Obama has a kindred spirit in Baker. Both look upon Trump with disdain. Trump in a short period of time has not only upended U.S. politics, he has also erased Obama’s thin legacy. And all the while — from the beginning of Trump’s campaign — Baker has been more critical of Trump than has Gonzalez. Baker was attacking Trump over his crackdown on illegal immigration, the border wall and just about everything else long before Trump even won the Republican nomination. Baker let it widely be known that not only did he oppose Trump, he did not vote for him either.
Meanwhile, Gonzalez’s attempts to tie Trump around Baker’s neck have so far failed.
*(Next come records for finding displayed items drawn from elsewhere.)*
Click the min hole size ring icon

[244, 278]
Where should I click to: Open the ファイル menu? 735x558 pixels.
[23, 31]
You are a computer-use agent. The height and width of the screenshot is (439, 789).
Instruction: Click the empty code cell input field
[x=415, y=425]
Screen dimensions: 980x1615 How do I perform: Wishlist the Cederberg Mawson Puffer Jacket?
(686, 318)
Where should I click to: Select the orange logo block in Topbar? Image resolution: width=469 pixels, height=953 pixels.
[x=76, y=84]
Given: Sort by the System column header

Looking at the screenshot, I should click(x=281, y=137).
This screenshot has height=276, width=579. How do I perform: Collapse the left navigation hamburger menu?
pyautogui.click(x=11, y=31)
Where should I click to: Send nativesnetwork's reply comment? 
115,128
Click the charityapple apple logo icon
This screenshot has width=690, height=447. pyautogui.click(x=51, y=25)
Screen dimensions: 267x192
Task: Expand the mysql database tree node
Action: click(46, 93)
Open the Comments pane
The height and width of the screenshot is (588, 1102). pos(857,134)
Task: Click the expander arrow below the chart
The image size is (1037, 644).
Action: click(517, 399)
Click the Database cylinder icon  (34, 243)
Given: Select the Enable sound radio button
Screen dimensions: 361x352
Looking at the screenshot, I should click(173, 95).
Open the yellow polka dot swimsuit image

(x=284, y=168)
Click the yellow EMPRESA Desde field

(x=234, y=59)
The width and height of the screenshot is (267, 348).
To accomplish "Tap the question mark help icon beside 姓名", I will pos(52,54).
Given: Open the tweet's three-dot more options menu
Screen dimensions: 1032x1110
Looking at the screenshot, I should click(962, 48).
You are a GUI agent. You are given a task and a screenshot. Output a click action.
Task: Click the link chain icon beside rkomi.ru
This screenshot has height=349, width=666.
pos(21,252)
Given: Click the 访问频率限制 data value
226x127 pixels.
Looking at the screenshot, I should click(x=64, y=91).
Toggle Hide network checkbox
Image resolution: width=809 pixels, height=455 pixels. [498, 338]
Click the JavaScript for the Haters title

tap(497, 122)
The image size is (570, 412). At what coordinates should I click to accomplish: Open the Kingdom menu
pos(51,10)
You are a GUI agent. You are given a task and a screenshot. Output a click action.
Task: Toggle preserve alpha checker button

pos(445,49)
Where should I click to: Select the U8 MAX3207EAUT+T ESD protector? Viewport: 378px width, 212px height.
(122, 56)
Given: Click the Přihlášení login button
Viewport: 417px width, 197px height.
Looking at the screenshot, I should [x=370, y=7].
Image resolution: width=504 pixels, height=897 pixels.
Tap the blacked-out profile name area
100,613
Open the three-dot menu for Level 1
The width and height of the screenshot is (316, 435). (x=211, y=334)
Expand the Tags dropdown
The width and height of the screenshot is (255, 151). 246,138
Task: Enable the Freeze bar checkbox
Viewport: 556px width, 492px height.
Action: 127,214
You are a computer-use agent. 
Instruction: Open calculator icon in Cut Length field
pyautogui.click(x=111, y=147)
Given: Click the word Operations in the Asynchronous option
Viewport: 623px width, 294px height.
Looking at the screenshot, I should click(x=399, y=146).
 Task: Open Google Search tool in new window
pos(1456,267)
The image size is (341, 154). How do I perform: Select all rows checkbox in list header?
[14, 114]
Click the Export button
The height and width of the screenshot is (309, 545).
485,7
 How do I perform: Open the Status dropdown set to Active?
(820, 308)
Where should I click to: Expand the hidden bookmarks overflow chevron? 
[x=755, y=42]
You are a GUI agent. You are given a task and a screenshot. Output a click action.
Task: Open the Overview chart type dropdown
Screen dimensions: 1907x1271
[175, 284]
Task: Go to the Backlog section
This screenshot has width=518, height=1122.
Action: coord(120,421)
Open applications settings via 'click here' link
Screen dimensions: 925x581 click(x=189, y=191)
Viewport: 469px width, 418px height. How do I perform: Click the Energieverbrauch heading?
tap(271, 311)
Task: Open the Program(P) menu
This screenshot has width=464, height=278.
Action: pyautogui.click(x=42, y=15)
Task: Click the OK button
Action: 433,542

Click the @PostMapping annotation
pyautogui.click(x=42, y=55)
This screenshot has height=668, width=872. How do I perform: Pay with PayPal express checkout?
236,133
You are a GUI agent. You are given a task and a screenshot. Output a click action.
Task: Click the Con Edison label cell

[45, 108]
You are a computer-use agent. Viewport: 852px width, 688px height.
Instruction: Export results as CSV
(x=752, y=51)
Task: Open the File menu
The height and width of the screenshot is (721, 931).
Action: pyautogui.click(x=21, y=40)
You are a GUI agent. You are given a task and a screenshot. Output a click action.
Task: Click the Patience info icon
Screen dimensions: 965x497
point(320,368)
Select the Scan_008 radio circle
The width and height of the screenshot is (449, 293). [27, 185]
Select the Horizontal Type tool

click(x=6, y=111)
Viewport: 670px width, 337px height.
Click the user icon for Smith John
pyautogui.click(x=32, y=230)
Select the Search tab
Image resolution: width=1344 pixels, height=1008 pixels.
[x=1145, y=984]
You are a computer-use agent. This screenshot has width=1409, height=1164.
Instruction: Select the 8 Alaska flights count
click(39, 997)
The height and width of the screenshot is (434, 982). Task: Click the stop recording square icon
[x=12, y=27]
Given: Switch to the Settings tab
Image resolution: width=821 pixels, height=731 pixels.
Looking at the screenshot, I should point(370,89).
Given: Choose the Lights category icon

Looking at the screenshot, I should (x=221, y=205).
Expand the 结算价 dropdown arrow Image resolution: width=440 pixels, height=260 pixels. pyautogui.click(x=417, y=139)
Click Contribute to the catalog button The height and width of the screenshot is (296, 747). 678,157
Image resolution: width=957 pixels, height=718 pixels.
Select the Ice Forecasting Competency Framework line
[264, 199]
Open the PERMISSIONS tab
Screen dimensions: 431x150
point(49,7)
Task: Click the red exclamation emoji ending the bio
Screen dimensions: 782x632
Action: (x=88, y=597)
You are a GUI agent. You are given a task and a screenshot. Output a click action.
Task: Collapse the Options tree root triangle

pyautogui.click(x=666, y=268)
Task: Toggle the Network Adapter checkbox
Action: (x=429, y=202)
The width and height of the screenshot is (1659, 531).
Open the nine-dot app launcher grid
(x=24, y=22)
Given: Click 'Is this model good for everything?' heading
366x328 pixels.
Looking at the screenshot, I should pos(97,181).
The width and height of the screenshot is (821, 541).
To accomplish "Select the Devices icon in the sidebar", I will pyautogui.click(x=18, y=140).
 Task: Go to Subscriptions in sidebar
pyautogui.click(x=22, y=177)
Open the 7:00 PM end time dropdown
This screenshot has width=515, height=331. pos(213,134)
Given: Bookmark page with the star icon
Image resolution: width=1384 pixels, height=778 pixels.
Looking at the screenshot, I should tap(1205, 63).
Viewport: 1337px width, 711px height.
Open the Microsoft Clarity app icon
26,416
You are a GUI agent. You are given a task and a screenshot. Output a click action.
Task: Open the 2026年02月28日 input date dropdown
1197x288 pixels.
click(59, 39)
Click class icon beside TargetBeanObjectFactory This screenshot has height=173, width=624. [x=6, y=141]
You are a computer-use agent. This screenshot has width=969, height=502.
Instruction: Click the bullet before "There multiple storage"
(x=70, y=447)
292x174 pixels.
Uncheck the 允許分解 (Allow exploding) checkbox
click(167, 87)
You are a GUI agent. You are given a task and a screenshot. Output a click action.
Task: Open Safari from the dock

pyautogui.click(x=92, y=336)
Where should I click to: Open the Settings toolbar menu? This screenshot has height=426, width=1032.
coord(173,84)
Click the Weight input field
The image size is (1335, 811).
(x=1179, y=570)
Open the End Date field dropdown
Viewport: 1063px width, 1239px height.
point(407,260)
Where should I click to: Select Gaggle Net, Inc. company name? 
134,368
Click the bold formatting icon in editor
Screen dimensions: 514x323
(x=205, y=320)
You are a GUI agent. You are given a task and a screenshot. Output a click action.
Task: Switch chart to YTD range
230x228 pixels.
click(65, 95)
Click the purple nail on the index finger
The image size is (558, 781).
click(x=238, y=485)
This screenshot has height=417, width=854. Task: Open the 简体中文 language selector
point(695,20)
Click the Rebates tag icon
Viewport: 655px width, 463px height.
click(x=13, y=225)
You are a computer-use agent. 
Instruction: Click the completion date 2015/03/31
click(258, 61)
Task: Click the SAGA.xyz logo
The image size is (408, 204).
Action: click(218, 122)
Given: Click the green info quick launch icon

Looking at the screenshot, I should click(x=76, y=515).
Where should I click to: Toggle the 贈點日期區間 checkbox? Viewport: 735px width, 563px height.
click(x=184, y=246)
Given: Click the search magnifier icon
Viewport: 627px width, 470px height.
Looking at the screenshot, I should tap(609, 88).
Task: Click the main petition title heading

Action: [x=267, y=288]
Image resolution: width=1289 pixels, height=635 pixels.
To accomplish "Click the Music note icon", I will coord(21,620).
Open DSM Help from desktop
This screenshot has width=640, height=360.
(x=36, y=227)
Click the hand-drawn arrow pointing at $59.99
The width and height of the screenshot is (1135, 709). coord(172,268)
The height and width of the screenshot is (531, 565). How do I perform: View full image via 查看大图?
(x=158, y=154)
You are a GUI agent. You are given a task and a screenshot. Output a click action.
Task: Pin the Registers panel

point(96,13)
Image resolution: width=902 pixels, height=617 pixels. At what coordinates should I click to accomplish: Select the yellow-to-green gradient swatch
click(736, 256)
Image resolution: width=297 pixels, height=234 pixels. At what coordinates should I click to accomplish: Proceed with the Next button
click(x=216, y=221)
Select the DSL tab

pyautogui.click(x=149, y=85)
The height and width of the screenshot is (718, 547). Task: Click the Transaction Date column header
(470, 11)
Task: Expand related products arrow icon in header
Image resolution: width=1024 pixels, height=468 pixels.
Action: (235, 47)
Hardly had Gonzalez proposed a tax on endowments of more than $1 billion held by colleges and universities like Harvard, than Baker pointed out that it was a Trump proposal he opposed. “I start with the proposition that when President Trump proposed this idea, I thought it was a bad idea then, and I still think it’s a bad idea,” Baker said. Baker was also critical of the Kavanaugh nomination. He supported Christine Blasey Ford and her unsubstantiated sexual abuse allegations against Kavanaugh.
However, in a statement Baker may live to regret, he said, “The accusations brought against Judge Kavanaugh are sickening and deserve an independent investigation.” That statement came at a time when his son Andrew “A.J.” Baker is under investigation by U.S. Attorney Andrew Lelling for accusations that he groped a female passenger aboard a late-night JetBlue flight to Boston on June 20. State troopers detained Baker’s son at Logan airport and turned the matter over to the feds. Baker critics have accused investigators of stalling.
In any case, Gonzalez has his work cut out for him if he is to deny Baker a second term. An informal poll conducted at a gathering of some 400 Lowell Democrats and independents at the annual steak and lobster outing Saturday, hosted by Lowell Democratic Rep. David Nangle, concluded that Gonzalez support among this crowd was negligible. He was not even invited, but Baker was, and he was warmly greeted. “This is a Charlie Baker crowd,” said Nangle, who supports Baker.
Many of the Democrats praised Baker and, ironically, Trump as well. They credited Trump for the booming economy. They complained about an increasingly radical Democratic Party whose leaders support sanctuary cities, illegal immigration, open borders and the abolition of ICE. But they like Baker. One of them said, “Charlie Baker is what the Democrats used to be.”